The country, however, was far better suited for infantry than cavalry tactics; low walls and ditches broke up the formation of the horsemen and prevented them from charging with effect, while giving excellent cover to the Riflemen. The Frenchmen made a good fight, and there were several fierce combats between knots of Riflemen and small isolated bodies of horse; but the 95th pressed steadily forward, sweeping the enemy before them until the dragoons were driven back upon the slopes of San Cristobal, a low hill on the extreme left of Soult's position. There Lahoussaye dismounted his men and made a desperate effort to hold the Riflemen at bay, while the infantry that had hoped to turn Bentinck's flank were fighting a losing battle with the other regiments of the Reserve. It was here that many who had come unscathed through the perils of the retreat fell under the withering fire of the troopers. A dismantled farmhouse, with some ruined out-buildings, stood facing Corunna some distance up the slope. Encircling it was a low stone wall; other stone walls, taking the place of the hedges in an English landscape, radiated from it, dividing the surrounding fields, and the ground on all sides was cut up by ditches and ravines. It was an ideal position for defensive tactics, and Lahoussaye's men, sheltered behind the walls, made an obstinate stand against the advancing Rifles.

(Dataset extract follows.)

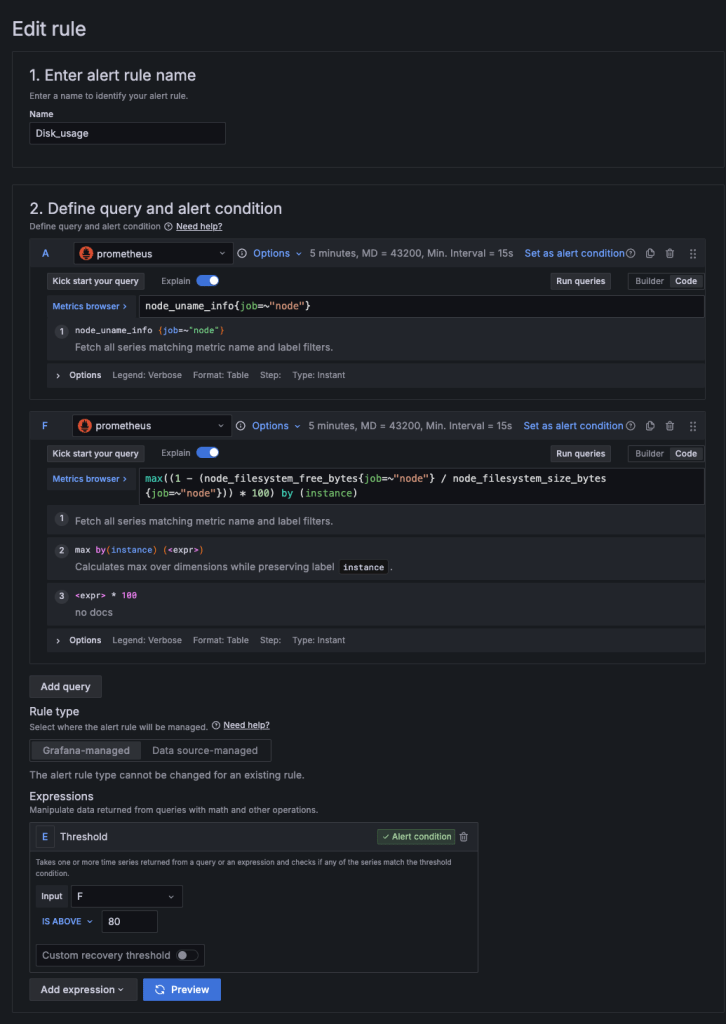726x1024 pixels.
Task: Duplicate query F using the copy icon
Action: coord(651,426)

The task of clearing the farm fell to O'Hare's company. A rough cart-track led to a gap in the wall that had once been the gateway, now blocked up by the French with heavy wooden beams.

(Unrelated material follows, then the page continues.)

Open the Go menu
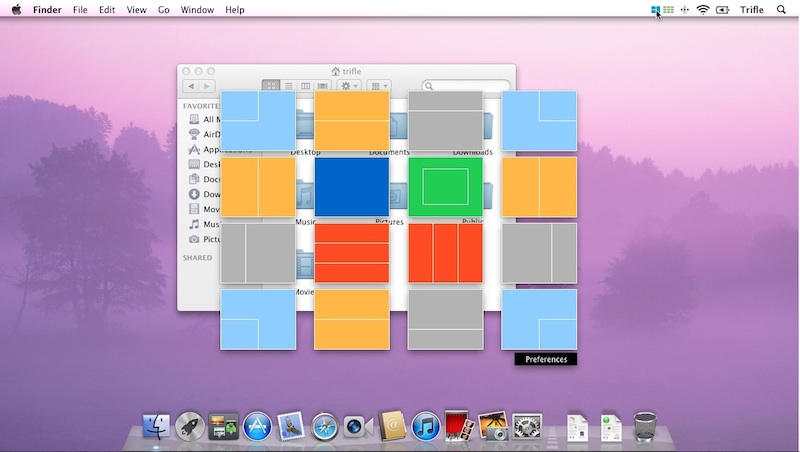This screenshot has height=452, width=800. pos(163,10)
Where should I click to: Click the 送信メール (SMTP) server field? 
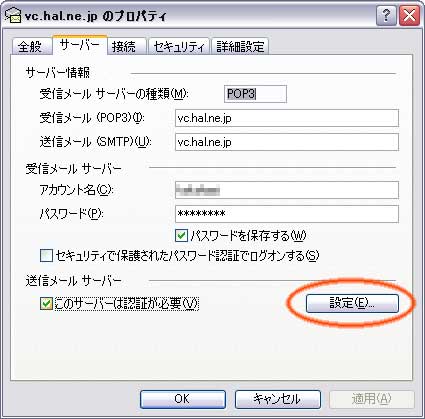click(287, 142)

"Now, Riflemen," cried Captain O'Hare, "you have your chance at last. Remember Bembibre!" and with a cheer he led the company straight at the gap. When the Rifles were within twenty yards of the walls they were met with a murderous volley from the defenders, and there were many gaps in the line before the wall was reached. Then began a fierce hand-to-hand fight, in which every advantage was on the side of the defenders. Again and again the Riflemen mounted the wall and swarmed up the barricade, only to be thrust back by the sabres and clubbed carbines of the troopers. Sergeant Jones, whom the loss of his wife had made a dangerous foe for a Frenchman to meet, succeeded in forcing his way across, accounting for two of the troopers in his passage, but the man behind fell to the pistol of a French officer, and before the sergeant could be supported he was surrounded by the enemy and sank under a dozen wounds. Captain O'Hare, at the first assault, was stunned for a few moments by a blow from a clubbed carbine, Pomeroy received a cut over the brow from a sabre, and others lay either dead or badly wounded within a few yards of the gateway.
Jack, on the right extremity of the line, had attacked the wall some fifty yards from the gateway, but the ground falling away steeply at this point, the obstruction was even more difficult to scale than in the centre. Three times he and Wilkes, although gallantly supported by their men, were thrust back after laboriously climbing the steep bank that carried the wall. He was about to make a fourth attempt when he observed that a few yards to the right, near an angle in the wall, the stones showed signs of approaching collapse. The bank had given way at this point, several huge stones had already fallen out of the wall, others were loose, and the mortar was crumbling.
"Corporal Wilkes, order six men to load and fire at any head that appears above the wall. The rest go at them again. Bates, and you, Plunket, follow me."